Task goal: Once the line with "Vintage-Style Crinkle Cutter (255, 1619)" is found in the entries below, print it and each following line exactly, stopping after the line with "Vintage-Style Nut Grinder (349, 1052)"; print nothing else.

☆ ☆ ☆

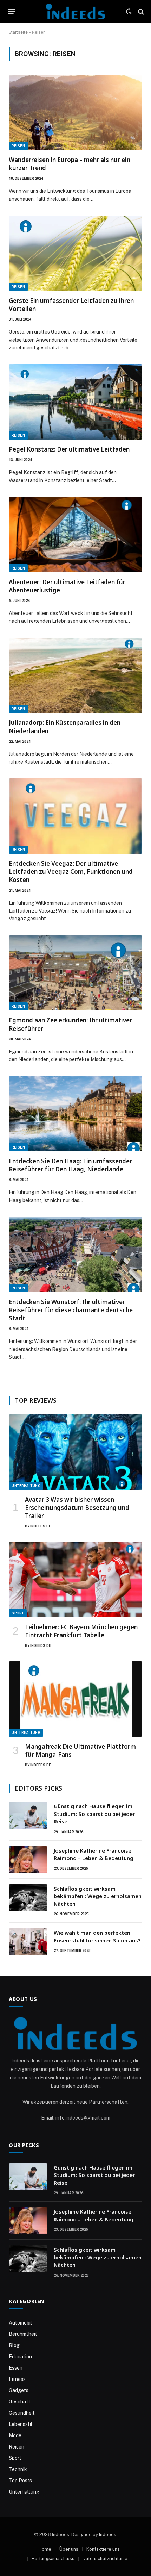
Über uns (68, 2549)
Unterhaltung (26, 1486)
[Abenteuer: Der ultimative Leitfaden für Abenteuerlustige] (75, 534)
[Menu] (11, 11)
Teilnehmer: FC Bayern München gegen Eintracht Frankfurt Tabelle (81, 1631)
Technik (18, 2469)
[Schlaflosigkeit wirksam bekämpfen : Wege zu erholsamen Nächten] (28, 1897)
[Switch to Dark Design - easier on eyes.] (128, 11)
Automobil (20, 2323)
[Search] (140, 11)
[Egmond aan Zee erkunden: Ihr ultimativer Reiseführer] (75, 973)
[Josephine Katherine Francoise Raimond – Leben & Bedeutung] (28, 1859)
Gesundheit (22, 2413)
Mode (15, 2435)
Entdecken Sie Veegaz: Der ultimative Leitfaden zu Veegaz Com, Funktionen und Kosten (71, 871)
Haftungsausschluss (53, 2558)
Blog (14, 2345)
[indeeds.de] (75, 11)
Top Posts (20, 2480)
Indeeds (107, 2534)
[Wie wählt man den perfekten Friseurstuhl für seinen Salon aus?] (28, 1941)
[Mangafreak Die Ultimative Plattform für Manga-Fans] (75, 1699)
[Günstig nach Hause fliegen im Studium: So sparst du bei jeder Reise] (28, 1815)
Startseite (18, 32)
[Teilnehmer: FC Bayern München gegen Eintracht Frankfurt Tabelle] (75, 1579)
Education (20, 2356)
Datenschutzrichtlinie (105, 2558)
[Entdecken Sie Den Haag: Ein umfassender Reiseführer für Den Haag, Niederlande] (75, 1113)
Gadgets (18, 2390)
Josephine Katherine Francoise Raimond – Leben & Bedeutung (93, 1854)
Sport (18, 1613)
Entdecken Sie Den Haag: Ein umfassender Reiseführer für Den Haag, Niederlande (70, 1165)
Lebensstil (20, 2424)
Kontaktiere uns (103, 2549)
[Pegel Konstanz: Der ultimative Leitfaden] (75, 402)
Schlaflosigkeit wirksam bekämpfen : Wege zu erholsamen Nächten (98, 1896)
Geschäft (20, 2401)
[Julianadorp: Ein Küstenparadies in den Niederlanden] (75, 675)
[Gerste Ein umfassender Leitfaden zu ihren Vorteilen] (75, 253)
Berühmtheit (23, 2334)
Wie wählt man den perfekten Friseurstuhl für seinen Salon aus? (97, 1936)
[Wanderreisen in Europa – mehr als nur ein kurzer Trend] (75, 112)
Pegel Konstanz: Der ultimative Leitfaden (69, 449)
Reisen (18, 146)
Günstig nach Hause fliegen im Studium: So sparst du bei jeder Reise (94, 1814)
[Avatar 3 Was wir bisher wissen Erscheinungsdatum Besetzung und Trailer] (75, 1452)
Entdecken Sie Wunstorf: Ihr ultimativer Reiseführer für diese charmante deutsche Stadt (71, 1310)
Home (45, 2549)
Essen (15, 2368)
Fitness (17, 2379)
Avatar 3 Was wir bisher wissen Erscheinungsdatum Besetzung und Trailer (77, 1507)
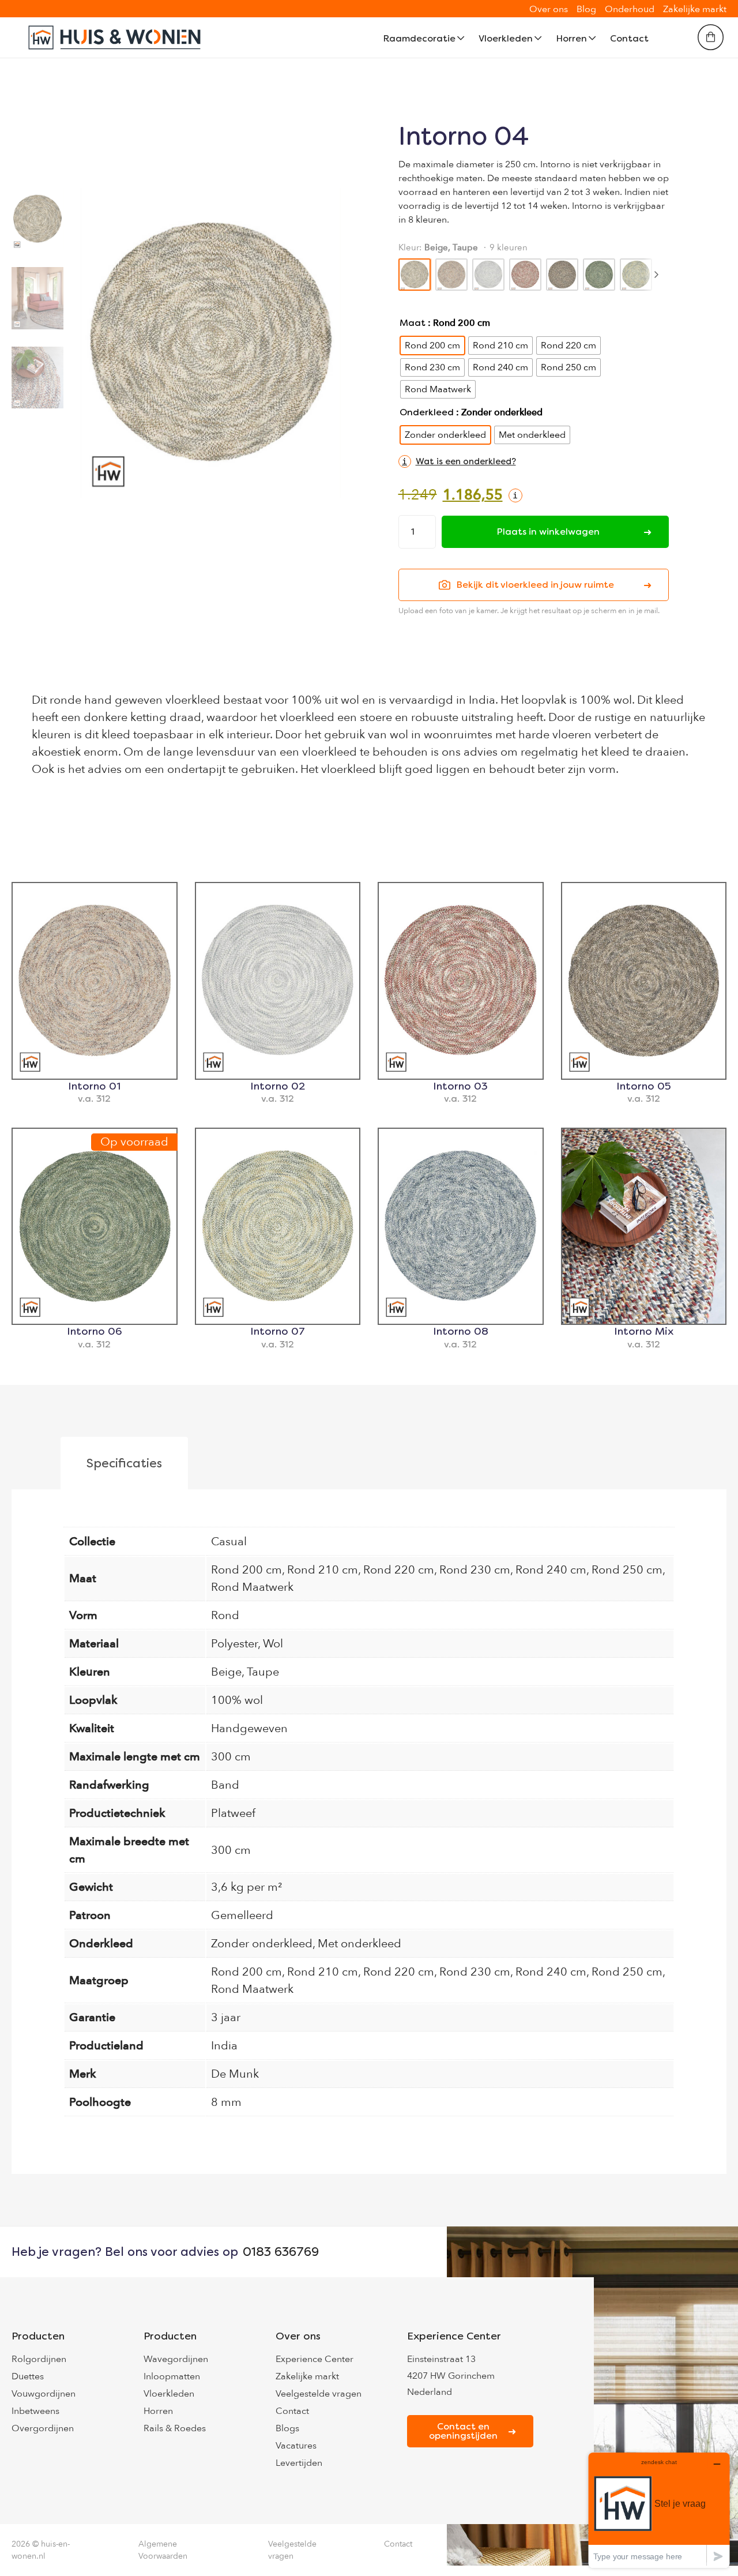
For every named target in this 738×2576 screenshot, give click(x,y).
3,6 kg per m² (246, 1887)
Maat (413, 323)
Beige (226, 1672)
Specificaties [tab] (124, 1463)
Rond (225, 1615)
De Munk (235, 2074)
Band (225, 1785)
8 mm (226, 2102)
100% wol (237, 1700)
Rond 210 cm (322, 1570)
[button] (457, 461)
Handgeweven (249, 1728)
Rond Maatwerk (252, 1587)
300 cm (231, 1756)
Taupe (263, 1672)
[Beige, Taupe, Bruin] (562, 274)
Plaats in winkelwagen (548, 531)
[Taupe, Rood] (525, 274)
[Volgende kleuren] (656, 274)
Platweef (233, 1813)
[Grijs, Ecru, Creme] (488, 274)
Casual (229, 1541)
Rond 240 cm (550, 1570)
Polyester (234, 1643)
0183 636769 (281, 2252)
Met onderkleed (359, 1943)
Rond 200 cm (246, 1570)
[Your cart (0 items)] (711, 37)
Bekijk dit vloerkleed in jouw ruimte (535, 585)
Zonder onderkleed (261, 1943)
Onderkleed (427, 412)
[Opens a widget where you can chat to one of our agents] (659, 2510)
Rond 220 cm (398, 1570)
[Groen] (599, 274)
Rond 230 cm (474, 1570)
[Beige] (451, 274)
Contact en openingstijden (463, 2431)
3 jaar (225, 2017)
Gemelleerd (242, 1915)
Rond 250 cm (627, 1570)
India (224, 2045)
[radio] (432, 345)
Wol (273, 1643)
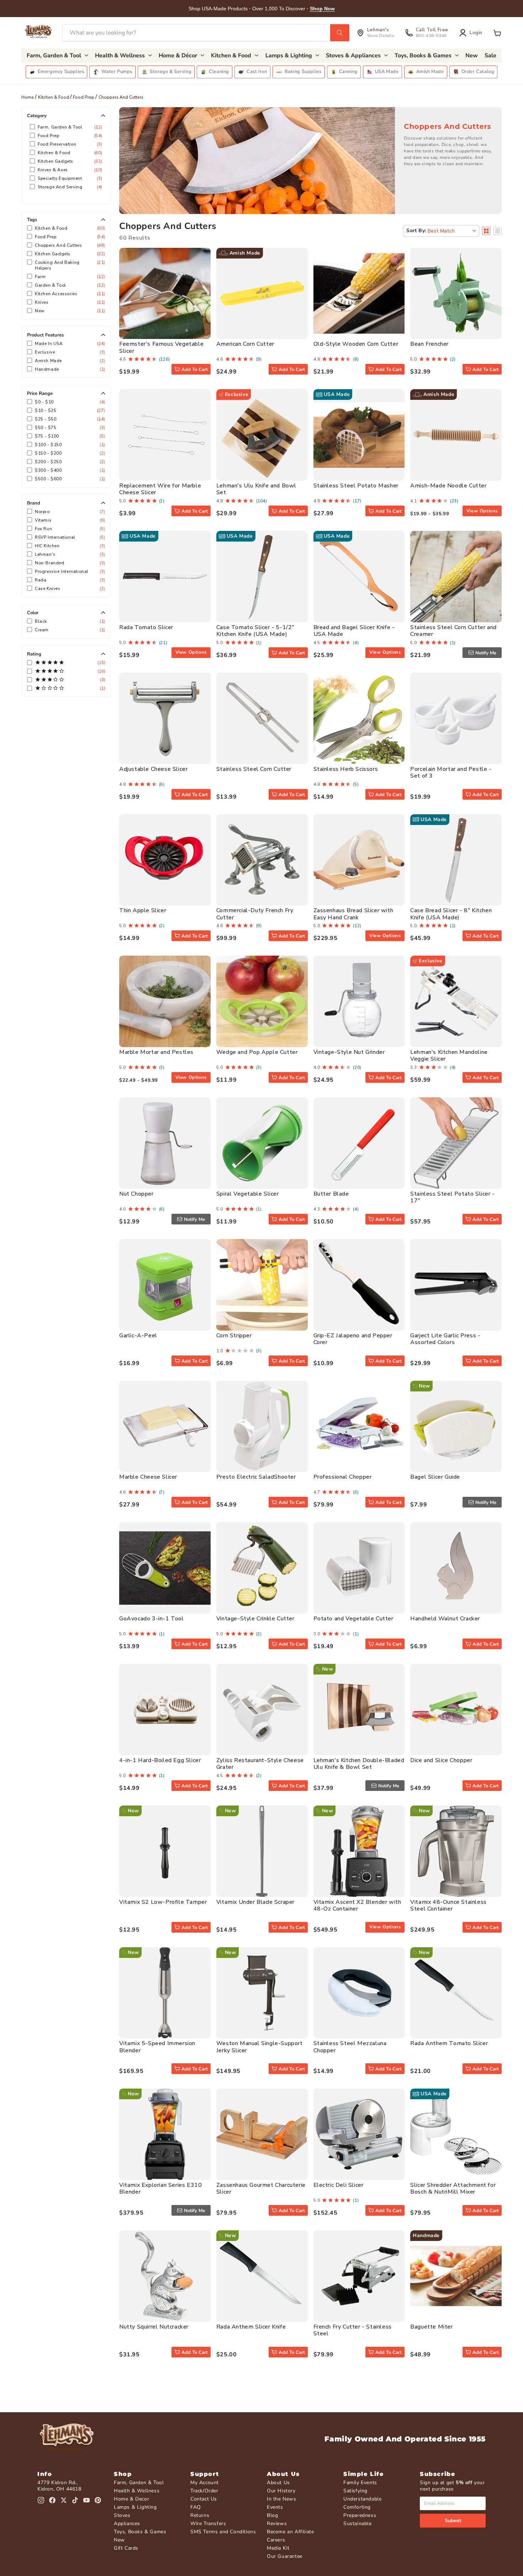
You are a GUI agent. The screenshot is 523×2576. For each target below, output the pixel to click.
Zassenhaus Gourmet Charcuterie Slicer (261, 2188)
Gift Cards (126, 2548)
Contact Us (203, 2499)
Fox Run (69, 529)
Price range (40, 393)
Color (32, 613)
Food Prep (83, 97)
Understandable (362, 2499)
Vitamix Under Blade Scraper (255, 1902)
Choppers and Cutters (69, 245)
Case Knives (69, 588)
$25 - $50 (69, 419)
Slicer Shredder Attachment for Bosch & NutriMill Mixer (453, 2188)
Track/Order (204, 2490)
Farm (69, 276)
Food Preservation (69, 144)
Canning (348, 71)
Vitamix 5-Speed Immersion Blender (157, 2046)
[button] (497, 32)
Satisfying (355, 2490)
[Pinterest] (97, 2500)
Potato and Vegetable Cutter (353, 1619)
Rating (34, 654)
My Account (204, 2482)
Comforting (357, 2507)
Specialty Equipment (69, 178)
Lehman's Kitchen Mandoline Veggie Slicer (449, 1055)
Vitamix (69, 520)
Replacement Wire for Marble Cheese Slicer (160, 489)
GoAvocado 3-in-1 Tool (151, 1619)
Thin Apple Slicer (142, 910)
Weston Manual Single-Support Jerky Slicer (259, 2046)
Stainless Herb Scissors (345, 769)
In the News (281, 2499)
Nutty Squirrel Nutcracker (154, 2327)
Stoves (122, 2515)
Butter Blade (331, 1194)
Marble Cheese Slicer (148, 1477)
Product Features (45, 335)
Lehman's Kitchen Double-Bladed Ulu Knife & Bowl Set (359, 1763)
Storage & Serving (170, 71)
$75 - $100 (69, 436)
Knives (69, 302)
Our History (281, 2490)
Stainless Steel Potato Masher (355, 486)
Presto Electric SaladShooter (256, 1477)
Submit (453, 2520)
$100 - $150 (69, 445)
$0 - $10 (69, 402)
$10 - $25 (69, 410)
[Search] (339, 32)
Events (275, 2507)
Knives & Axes (69, 170)
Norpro (69, 511)
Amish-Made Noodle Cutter (448, 486)
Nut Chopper (136, 1194)
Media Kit (278, 2548)
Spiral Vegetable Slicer (247, 1194)
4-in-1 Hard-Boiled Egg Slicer (160, 1760)
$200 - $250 (69, 462)
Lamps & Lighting (135, 2507)
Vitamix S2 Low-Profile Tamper (163, 1902)
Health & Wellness (136, 2490)
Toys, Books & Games (140, 2531)
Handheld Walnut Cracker (445, 1619)
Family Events (360, 2482)
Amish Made (430, 71)
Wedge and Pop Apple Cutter (257, 1052)
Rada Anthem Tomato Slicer (449, 2043)
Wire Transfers (208, 2523)
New (69, 311)
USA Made (387, 71)
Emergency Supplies (61, 71)
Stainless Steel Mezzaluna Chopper (350, 2046)
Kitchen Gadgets (69, 161)
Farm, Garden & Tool (69, 127)
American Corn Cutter (245, 344)
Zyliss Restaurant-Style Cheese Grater (260, 1763)
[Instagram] (40, 2500)
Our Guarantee (284, 2556)
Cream (69, 630)
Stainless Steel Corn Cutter (253, 769)
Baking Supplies (303, 71)
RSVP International (69, 537)
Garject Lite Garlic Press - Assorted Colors (445, 1339)
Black (69, 621)
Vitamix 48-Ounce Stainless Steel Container (448, 1905)
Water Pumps (116, 71)
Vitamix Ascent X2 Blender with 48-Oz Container (357, 1905)
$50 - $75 (69, 427)
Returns (199, 2515)
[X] (63, 2500)
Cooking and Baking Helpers (69, 265)
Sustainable (357, 2523)
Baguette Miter (431, 2327)
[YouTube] (86, 2500)
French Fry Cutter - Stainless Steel (352, 2330)
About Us (278, 2482)
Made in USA (69, 343)
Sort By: (416, 230)
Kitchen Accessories (69, 294)
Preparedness (359, 2515)
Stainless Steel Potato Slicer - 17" (452, 1197)
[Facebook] (52, 2500)
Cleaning (219, 71)
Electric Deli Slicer (338, 2185)
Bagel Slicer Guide (435, 1477)
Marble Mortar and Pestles (156, 1052)
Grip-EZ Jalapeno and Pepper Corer (352, 1339)
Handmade (69, 369)
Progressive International (69, 571)
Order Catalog (478, 71)
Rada (69, 580)
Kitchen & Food (53, 97)
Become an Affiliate (290, 2531)
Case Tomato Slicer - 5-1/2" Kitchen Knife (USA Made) (255, 630)
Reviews (277, 2523)
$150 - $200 (69, 453)
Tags (32, 220)
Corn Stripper (234, 1335)
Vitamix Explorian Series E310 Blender (160, 2188)
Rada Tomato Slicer (146, 627)
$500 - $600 (69, 479)
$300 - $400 (69, 470)
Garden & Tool (69, 285)
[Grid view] (486, 231)
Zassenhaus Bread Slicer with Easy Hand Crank (353, 913)
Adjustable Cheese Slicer (153, 769)
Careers (276, 2539)
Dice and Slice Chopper (441, 1760)
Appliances (127, 2523)
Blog (272, 2515)
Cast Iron (257, 71)
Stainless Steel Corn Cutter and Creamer (453, 630)
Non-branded (69, 563)
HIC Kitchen (69, 546)
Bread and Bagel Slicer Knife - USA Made (354, 630)
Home (27, 97)
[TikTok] (75, 2500)
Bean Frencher (429, 344)
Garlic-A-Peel (138, 1335)
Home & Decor (131, 2499)
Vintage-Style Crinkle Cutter (255, 1619)
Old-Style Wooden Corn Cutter (355, 344)
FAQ (195, 2507)
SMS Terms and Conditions (223, 2531)
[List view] (497, 231)
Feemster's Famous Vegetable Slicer (161, 347)
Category (37, 116)
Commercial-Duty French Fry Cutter (255, 913)
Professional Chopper (342, 1477)
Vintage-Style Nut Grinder (349, 1052)
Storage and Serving (69, 187)
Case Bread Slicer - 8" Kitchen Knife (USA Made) (451, 913)
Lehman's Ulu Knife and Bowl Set (256, 489)
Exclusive (69, 352)
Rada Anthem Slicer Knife (251, 2327)
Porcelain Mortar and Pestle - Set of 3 (450, 772)
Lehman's (69, 554)
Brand (33, 503)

☆ ☆ ☆

Result of the exercise:
Vintage-Style Crinkle Cutter (255, 1619)
Old-Style Wooden Corn Cutter (355, 344)
FAQ (195, 2507)
SMS Terms and Conditions (223, 2531)
[List view] (497, 231)
Feemster's Famous Vegetable Slicer (161, 347)
Category (37, 116)
Commercial-Duty French Fry Cutter (255, 913)
Professional Chopper (342, 1477)
Vintage-Style Nut Grinder (349, 1052)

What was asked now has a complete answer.